Trwa usuwanie skutków i przygotowania do kolejnych możliwych odsłon żywiołowej klęski.
– Na prawie 650 znajdujących się na terenach objętych klęską żywiołową stacji bazowych nie działa 20 – podał w środę Wojciech Jabczyński, rzecznik Orange Polska.

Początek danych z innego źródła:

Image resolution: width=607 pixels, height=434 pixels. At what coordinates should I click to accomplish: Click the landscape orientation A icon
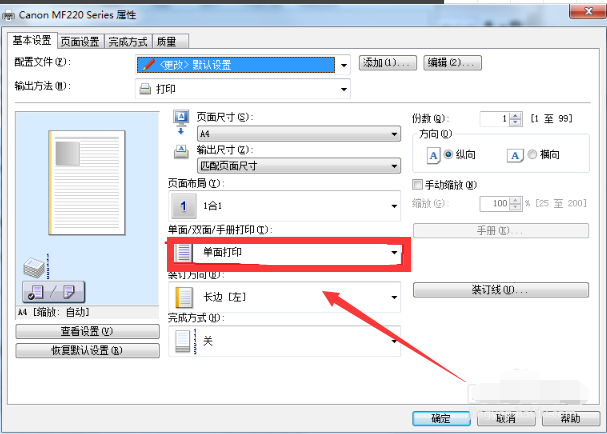515,156
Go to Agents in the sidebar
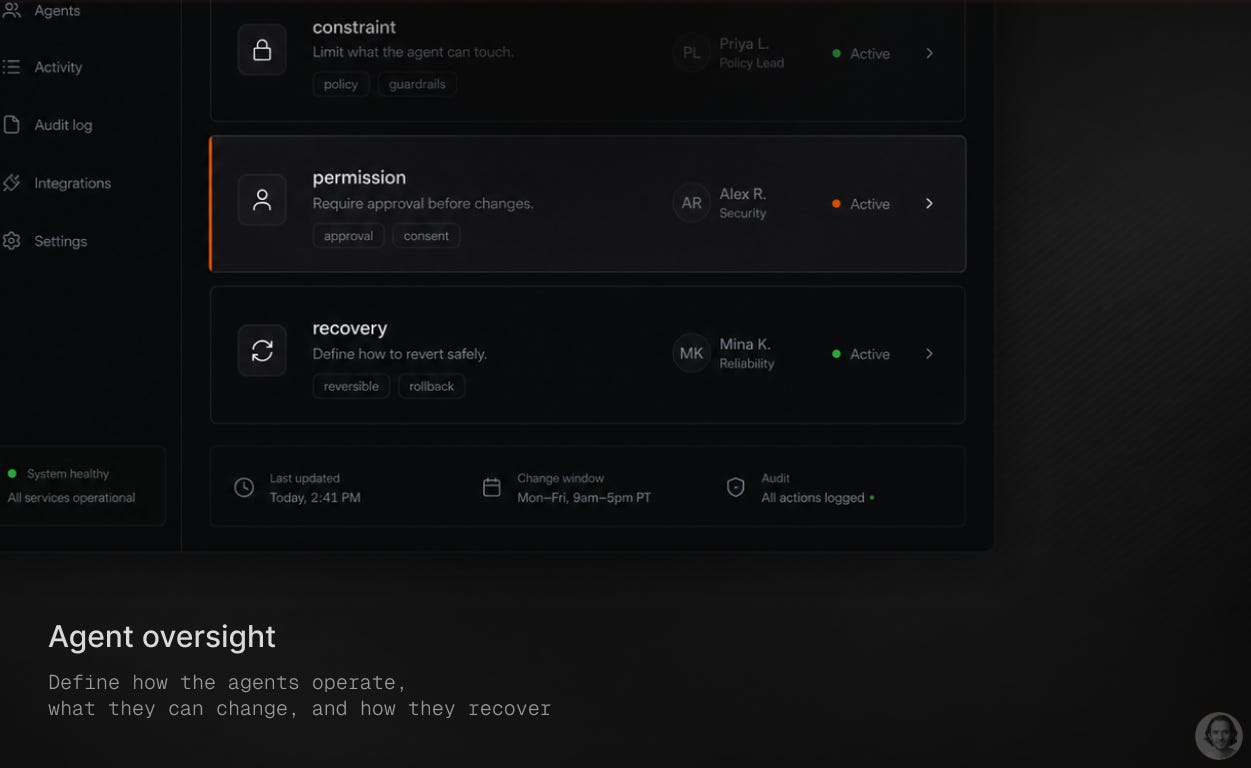The width and height of the screenshot is (1251, 768). [x=57, y=10]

To oznacza poprawę od wtorku, gdy nie działało 36 stacji telekomu. Liczba niedziałających nadajników na obszarze dotkniętym powodzią zwiększyła się w dzień o 150. To efekt idącej fali.
Czytaj więcej
Większość kosztów doraźnej pomocy i usuwania skutków klęski żywiołowej na południu Polski rząd premiera Tuska chce wziąć na siebie. Być może trzeba będzie znowelizować budżet państwa, by nowe wydatki zmieściły się w i tak już dużym deficycie .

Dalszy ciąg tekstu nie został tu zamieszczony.